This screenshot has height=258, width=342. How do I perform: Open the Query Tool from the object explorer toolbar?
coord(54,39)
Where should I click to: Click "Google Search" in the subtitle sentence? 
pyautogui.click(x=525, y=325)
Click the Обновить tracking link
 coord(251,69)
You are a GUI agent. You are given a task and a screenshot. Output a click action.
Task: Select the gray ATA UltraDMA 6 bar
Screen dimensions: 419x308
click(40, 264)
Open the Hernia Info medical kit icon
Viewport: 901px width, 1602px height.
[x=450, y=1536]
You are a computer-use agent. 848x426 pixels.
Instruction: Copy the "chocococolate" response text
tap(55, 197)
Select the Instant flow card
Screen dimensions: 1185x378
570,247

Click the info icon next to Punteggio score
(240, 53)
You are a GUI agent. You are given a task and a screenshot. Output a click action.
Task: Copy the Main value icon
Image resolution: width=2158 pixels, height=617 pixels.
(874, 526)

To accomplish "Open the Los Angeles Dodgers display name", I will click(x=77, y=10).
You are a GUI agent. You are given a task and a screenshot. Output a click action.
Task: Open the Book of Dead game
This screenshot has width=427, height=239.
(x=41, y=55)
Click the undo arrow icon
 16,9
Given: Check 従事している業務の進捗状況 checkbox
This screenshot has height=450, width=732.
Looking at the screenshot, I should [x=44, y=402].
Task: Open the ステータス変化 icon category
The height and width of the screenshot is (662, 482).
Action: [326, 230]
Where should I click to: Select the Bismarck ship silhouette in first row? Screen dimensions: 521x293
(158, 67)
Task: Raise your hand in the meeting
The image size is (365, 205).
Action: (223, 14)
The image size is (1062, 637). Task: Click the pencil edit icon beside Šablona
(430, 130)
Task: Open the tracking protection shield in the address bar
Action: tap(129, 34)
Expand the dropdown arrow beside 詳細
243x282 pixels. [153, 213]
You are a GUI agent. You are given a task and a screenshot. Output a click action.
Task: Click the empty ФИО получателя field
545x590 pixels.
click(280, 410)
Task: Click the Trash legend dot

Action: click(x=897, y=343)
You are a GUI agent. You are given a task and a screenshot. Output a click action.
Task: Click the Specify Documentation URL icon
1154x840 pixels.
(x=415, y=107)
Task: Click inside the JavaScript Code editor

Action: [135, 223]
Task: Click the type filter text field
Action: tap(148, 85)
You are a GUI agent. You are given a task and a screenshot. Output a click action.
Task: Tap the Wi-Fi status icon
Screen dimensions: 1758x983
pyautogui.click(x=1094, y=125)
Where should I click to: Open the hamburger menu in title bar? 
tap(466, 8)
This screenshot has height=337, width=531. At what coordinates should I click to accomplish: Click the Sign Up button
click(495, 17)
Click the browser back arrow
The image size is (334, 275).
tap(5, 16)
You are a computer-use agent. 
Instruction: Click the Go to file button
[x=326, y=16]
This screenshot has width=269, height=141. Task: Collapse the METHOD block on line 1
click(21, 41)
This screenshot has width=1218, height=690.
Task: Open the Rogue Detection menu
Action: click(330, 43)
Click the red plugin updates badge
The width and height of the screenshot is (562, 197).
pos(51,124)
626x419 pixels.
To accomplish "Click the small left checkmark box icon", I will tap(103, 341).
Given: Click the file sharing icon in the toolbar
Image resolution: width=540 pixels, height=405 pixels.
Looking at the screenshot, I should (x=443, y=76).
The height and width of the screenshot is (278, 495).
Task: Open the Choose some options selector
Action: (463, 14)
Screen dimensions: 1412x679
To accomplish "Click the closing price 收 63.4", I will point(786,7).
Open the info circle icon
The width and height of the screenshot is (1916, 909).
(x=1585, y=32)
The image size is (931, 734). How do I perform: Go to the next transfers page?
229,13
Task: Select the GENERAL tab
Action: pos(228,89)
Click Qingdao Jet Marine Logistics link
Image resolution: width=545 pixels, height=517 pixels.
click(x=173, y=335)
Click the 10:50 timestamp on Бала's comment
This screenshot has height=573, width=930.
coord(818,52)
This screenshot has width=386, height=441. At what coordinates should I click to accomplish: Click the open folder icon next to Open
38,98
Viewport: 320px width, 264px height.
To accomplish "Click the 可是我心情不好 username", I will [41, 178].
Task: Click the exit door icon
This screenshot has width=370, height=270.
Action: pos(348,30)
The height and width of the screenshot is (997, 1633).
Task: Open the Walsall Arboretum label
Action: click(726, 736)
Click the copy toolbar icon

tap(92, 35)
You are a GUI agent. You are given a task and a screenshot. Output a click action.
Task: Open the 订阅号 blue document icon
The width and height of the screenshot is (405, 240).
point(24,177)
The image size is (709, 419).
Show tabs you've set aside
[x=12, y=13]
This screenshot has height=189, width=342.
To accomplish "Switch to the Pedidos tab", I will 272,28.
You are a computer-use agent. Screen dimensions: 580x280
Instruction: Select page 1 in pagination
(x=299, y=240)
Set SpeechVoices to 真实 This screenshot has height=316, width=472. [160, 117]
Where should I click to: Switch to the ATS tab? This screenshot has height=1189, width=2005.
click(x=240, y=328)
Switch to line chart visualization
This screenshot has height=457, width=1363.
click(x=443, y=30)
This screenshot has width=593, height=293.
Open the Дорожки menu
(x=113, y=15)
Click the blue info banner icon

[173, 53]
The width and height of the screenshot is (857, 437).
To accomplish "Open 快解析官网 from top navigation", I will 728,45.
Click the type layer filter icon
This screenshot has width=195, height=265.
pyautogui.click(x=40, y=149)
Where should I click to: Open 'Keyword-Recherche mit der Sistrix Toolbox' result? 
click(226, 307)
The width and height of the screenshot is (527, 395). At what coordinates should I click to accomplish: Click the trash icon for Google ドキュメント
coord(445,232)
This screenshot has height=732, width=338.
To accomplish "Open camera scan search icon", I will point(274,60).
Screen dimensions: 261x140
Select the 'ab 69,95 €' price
※
Exercise aim: Retype all of the records above without any changes.

Result of the exercise:
This screenshot has height=258, width=342. How do I perform: Open the Query Tool from the object explorer toolbar?
coord(54,39)
Where should I click to: Click "Google Search" in the subtitle sentence? 
pyautogui.click(x=525, y=325)
Click the Обновить tracking link
 coord(251,69)
You are a GUI agent. You are given a task and a screenshot. Output a click action.
Task: Select the gray ATA UltraDMA 6 bar
Screen dimensions: 419x308
click(40, 264)
Open the Hernia Info medical kit icon
Viewport: 901px width, 1602px height.
[x=450, y=1536]
You are a computer-use agent. 848x426 pixels.
Instruction: Copy the "chocococolate" response text
tap(55, 197)
Select the Instant flow card
Screen dimensions: 1185x378
570,247

Click the info icon next to Punteggio score
(240, 53)
You are a GUI agent. You are given a task and a screenshot. Output a click action.
Task: Copy the Main value icon
Image resolution: width=2158 pixels, height=617 pixels.
(874, 526)

To accomplish "Open the Los Angeles Dodgers display name", I will click(x=77, y=10).
You are a GUI agent. You are given a task and a screenshot. Output a click action.
Task: Open the Book of Dead game
This screenshot has width=427, height=239.
(x=41, y=55)
Click the undo arrow icon
 16,9
Given: Check 従事している業務の進捗状況 checkbox
This screenshot has height=450, width=732.
Looking at the screenshot, I should [x=44, y=402].
Task: Open the ステータス変化 icon category
The height and width of the screenshot is (662, 482).
Action: [326, 230]
Where should I click to: Select the Bismarck ship silhouette in first row? Screen dimensions: 521x293
(158, 67)
Task: Raise your hand in the meeting
The image size is (365, 205).
Action: (223, 14)
The image size is (1062, 637). Task: Click the pencil edit icon beside Šablona
(430, 130)
Task: Open the tracking protection shield in the address bar
Action: tap(129, 34)
Expand the dropdown arrow beside 詳細
243x282 pixels. [153, 213]
You are a GUI agent. You are given a task and a screenshot. Output a click action.
Task: Click the empty ФИО получателя field
545x590 pixels.
click(280, 410)
Task: Click the Trash legend dot

Action: click(x=897, y=343)
You are a GUI agent. You are given a task and a screenshot. Output a click action.
Task: Click the Specify Documentation URL icon
1154x840 pixels.
(x=415, y=107)
Task: Click inside the JavaScript Code editor

Action: [135, 223]
Task: Click the type filter text field
Action: tap(148, 85)
You are a GUI agent. You are given a task and a screenshot. Output a click action.
Task: Tap the Wi-Fi status icon
Screen dimensions: 1758x983
pyautogui.click(x=1094, y=125)
Where should I click to: Open the hamburger menu in title bar? 
tap(466, 8)
This screenshot has height=337, width=531. At what coordinates should I click to accomplish: Click the Sign Up button
click(495, 17)
Click the browser back arrow
The image size is (334, 275).
tap(5, 16)
You are a computer-use agent. 
Instruction: Click the Go to file button
[x=326, y=16]
This screenshot has width=269, height=141. Task: Collapse the METHOD block on line 1
click(21, 41)
This screenshot has width=1218, height=690.
Task: Open the Rogue Detection menu
Action: click(330, 43)
Click the red plugin updates badge
The width and height of the screenshot is (562, 197).
pos(51,124)
626x419 pixels.
To accomplish "Click the small left checkmark box icon", I will tap(103, 341).
Given: Click the file sharing icon in the toolbar
Image resolution: width=540 pixels, height=405 pixels.
Looking at the screenshot, I should (x=443, y=76).
The height and width of the screenshot is (278, 495).
Task: Open the Choose some options selector
Action: (463, 14)
Screen dimensions: 1412x679
To accomplish "Click the closing price 收 63.4", I will point(786,7).
Open the info circle icon
The width and height of the screenshot is (1916, 909).
(x=1585, y=32)
The image size is (931, 734). How do I perform: Go to the next transfers page?
229,13
Task: Select the GENERAL tab
Action: pos(228,89)
Click Qingdao Jet Marine Logistics link
Image resolution: width=545 pixels, height=517 pixels.
click(x=173, y=335)
Click the 10:50 timestamp on Бала's comment
This screenshot has height=573, width=930.
coord(818,52)
This screenshot has width=386, height=441. At what coordinates should I click to accomplish: Click the open folder icon next to Open
38,98
Viewport: 320px width, 264px height.
To accomplish "Click the 可是我心情不好 username", I will [41, 178].
Task: Click the exit door icon
This screenshot has width=370, height=270.
Action: pos(348,30)
The height and width of the screenshot is (997, 1633).
Task: Open the Walsall Arboretum label
Action: click(726, 736)
Click the copy toolbar icon

tap(92, 35)
You are a GUI agent. You are given a task and a screenshot. Output a click action.
Task: Open the 订阅号 blue document icon
The width and height of the screenshot is (405, 240).
point(24,177)
The image size is (709, 419).
Show tabs you've set aside
[x=12, y=13]
This screenshot has height=189, width=342.
To accomplish "Switch to the Pedidos tab", I will 272,28.
You are a computer-use agent. Screen dimensions: 580x280
Instruction: Select page 1 in pagination
(x=299, y=240)
Set SpeechVoices to 真实 This screenshot has height=316, width=472. [160, 117]
Where should I click to: Switch to the ATS tab? This screenshot has height=1189, width=2005.
click(x=240, y=328)
Switch to line chart visualization
This screenshot has height=457, width=1363.
click(x=443, y=30)
This screenshot has width=593, height=293.
Open the Дорожки menu
(x=113, y=15)
Click the blue info banner icon

[173, 53]
The width and height of the screenshot is (857, 437).
To accomplish "Open 快解析官网 from top navigation", I will 728,45.
Click the type layer filter icon
This screenshot has width=195, height=265.
pyautogui.click(x=40, y=149)
Where should I click to: Open 'Keyword-Recherche mit der Sistrix Toolbox' result? 
click(226, 307)
The width and height of the screenshot is (527, 395). At what coordinates should I click to accomplish: Click the trash icon for Google ドキュメント
coord(445,232)
This screenshot has height=732, width=338.
To accomplish "Open camera scan search icon", I will point(274,60).
Screen dimensions: 261x140
Select the 'ab 69,95 €' price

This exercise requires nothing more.